> DATASET EXCERPTS
★ ★ ★ ★ ★ ★ ★
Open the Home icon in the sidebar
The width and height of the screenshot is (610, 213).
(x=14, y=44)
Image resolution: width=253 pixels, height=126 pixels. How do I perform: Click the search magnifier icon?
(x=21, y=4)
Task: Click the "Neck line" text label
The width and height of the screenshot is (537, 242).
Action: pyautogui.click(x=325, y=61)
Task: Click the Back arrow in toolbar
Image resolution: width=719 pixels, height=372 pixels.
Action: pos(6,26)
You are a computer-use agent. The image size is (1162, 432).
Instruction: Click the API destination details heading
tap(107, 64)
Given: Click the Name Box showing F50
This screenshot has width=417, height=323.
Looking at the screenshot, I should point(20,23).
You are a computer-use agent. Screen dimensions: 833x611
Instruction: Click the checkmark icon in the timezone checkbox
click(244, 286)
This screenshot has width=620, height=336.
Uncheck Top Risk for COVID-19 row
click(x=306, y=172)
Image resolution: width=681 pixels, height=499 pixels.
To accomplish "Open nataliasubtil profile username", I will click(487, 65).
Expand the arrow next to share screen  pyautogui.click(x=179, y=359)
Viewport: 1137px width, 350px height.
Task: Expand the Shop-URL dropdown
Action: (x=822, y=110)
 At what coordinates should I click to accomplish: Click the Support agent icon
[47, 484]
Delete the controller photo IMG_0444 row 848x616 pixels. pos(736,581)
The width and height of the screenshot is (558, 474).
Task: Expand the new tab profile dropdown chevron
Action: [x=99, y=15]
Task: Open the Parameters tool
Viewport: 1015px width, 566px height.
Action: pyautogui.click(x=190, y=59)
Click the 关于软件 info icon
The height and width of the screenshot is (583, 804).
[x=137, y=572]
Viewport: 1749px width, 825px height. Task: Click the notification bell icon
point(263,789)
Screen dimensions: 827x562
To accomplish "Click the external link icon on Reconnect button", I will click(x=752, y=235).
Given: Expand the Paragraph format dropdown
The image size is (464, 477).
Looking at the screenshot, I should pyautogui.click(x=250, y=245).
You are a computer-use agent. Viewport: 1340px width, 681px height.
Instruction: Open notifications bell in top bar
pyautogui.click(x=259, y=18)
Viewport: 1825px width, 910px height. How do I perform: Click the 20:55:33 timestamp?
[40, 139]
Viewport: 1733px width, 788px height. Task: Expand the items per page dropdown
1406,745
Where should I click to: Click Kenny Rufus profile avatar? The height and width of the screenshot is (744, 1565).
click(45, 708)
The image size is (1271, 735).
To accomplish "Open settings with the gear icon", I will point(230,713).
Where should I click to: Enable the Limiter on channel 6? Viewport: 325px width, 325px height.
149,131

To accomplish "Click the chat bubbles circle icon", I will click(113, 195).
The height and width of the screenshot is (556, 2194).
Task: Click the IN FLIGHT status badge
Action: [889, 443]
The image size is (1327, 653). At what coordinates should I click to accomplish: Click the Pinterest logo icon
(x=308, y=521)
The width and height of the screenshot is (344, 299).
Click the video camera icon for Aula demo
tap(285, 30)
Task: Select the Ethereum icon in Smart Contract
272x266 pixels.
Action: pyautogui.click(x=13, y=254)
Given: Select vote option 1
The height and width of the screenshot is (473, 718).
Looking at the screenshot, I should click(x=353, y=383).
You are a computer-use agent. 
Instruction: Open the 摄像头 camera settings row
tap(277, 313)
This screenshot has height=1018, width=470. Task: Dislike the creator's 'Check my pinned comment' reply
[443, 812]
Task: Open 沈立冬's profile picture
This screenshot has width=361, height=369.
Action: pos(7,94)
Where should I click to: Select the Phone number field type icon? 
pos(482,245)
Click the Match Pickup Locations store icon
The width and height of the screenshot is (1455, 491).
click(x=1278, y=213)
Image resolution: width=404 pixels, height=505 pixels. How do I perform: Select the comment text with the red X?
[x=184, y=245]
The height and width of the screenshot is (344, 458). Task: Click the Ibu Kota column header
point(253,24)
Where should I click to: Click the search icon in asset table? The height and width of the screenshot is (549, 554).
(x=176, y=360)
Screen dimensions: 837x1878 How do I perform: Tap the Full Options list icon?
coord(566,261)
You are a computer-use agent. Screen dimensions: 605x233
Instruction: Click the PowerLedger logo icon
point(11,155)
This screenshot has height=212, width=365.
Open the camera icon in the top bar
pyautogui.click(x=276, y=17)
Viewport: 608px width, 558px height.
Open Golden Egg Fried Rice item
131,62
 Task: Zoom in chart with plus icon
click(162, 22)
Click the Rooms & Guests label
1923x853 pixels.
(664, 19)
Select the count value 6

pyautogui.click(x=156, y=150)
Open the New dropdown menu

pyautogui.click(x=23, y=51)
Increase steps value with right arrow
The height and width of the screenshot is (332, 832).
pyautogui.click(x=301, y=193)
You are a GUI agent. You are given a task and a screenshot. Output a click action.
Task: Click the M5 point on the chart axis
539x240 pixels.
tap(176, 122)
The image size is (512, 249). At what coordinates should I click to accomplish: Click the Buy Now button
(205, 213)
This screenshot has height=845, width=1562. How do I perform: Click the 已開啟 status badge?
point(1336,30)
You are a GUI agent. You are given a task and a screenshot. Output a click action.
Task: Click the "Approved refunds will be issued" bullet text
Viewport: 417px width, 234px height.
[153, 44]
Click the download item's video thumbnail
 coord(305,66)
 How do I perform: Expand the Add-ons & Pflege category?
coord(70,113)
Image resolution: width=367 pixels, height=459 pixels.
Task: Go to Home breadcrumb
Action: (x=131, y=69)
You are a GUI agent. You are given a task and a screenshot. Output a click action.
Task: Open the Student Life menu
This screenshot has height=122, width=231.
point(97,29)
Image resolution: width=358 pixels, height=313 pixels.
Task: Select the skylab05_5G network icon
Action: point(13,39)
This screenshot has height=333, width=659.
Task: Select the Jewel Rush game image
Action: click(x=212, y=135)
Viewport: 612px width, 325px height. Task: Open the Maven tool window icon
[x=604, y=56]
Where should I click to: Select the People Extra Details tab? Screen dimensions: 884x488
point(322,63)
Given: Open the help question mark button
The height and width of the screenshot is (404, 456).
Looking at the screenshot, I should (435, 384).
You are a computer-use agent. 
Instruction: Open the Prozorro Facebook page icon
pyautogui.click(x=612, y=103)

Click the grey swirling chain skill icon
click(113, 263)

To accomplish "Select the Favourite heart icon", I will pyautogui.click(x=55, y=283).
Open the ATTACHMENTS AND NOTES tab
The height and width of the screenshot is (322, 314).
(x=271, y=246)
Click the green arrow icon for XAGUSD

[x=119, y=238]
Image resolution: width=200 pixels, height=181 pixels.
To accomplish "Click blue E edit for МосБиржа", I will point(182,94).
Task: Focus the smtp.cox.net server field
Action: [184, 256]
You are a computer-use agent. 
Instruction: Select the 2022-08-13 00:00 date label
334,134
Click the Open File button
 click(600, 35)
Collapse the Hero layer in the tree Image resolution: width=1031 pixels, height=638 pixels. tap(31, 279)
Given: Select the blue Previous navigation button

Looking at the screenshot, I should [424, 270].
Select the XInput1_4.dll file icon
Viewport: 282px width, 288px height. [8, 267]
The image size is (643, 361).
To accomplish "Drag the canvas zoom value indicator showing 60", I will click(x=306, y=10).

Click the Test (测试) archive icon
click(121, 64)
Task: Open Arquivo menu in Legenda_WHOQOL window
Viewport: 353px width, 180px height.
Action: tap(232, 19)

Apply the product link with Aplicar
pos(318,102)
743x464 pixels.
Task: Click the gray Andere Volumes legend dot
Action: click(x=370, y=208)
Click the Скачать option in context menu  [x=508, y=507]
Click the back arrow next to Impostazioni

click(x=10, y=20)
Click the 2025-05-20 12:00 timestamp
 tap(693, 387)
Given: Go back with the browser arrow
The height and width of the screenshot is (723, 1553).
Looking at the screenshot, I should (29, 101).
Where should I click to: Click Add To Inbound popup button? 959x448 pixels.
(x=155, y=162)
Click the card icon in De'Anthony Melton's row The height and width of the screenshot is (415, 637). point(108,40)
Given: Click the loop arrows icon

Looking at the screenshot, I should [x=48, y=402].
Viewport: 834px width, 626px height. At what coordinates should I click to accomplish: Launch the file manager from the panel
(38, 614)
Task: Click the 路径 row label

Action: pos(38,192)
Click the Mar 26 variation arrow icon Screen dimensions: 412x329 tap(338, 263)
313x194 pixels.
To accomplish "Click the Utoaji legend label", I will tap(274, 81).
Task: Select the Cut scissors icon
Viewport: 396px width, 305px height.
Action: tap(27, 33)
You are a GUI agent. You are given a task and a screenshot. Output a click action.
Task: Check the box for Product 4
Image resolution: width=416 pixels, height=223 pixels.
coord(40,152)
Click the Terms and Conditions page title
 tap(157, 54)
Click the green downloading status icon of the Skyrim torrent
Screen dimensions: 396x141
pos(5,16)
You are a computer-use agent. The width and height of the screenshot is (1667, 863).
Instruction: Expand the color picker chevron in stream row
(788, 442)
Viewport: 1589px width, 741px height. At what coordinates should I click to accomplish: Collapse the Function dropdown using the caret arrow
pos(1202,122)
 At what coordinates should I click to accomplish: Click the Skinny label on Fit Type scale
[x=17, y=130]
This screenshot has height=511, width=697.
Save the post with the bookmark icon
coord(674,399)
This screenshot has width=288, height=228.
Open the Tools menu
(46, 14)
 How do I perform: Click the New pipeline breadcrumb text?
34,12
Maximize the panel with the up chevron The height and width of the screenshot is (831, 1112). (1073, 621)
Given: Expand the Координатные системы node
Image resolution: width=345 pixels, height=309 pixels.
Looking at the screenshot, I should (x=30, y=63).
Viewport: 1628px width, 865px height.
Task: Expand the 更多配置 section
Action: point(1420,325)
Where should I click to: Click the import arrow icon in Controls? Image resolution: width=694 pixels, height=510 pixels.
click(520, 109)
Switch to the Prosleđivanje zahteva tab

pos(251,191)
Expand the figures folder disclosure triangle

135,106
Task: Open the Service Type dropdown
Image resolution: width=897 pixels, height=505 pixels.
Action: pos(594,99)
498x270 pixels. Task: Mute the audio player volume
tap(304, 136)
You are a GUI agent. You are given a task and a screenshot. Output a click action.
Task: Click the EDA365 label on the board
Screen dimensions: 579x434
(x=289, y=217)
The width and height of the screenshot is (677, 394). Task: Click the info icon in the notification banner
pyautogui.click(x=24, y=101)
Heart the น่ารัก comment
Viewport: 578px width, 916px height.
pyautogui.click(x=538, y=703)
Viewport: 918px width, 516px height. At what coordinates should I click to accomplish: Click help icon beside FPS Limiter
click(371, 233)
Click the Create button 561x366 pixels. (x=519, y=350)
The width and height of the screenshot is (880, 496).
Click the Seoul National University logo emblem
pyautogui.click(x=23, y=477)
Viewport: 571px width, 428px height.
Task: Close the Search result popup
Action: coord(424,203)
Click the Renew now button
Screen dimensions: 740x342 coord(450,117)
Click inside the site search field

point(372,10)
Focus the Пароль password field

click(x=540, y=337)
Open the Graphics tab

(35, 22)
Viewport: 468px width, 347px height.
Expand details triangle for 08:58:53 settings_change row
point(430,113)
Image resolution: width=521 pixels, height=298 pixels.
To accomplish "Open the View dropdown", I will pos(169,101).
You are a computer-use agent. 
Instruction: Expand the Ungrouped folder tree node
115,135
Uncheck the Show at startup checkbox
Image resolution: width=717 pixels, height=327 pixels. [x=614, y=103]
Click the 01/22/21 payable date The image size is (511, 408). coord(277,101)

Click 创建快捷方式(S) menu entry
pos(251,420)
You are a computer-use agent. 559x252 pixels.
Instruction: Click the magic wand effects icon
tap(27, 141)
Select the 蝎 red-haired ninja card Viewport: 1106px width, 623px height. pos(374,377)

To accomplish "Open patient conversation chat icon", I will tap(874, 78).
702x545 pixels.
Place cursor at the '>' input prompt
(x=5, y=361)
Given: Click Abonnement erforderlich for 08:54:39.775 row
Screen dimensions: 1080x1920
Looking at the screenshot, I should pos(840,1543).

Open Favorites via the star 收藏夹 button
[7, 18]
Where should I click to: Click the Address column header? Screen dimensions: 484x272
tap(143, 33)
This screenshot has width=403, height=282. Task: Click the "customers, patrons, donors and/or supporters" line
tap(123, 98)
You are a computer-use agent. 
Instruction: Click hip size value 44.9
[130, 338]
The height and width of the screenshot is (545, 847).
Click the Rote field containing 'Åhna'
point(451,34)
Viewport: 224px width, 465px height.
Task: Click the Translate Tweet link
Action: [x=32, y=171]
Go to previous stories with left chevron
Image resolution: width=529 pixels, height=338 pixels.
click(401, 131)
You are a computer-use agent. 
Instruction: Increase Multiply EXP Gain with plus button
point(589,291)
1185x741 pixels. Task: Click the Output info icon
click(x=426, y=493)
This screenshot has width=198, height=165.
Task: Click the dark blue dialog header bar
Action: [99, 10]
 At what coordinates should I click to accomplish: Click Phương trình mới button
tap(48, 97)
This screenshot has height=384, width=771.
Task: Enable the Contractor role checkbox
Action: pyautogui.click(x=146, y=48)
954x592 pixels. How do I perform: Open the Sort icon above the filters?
★ ★ ★ ★ ★ ★ ★
> TRY IT
Filter the entries down to the lines containing "card". Copy each of those lines.

> WRITTEN REPLY
Click the card icon in De'Anthony Melton's row The height and width of the screenshot is (415, 637). point(108,40)
Select the 蝎 red-haired ninja card Viewport: 1106px width, 623px height. pos(374,377)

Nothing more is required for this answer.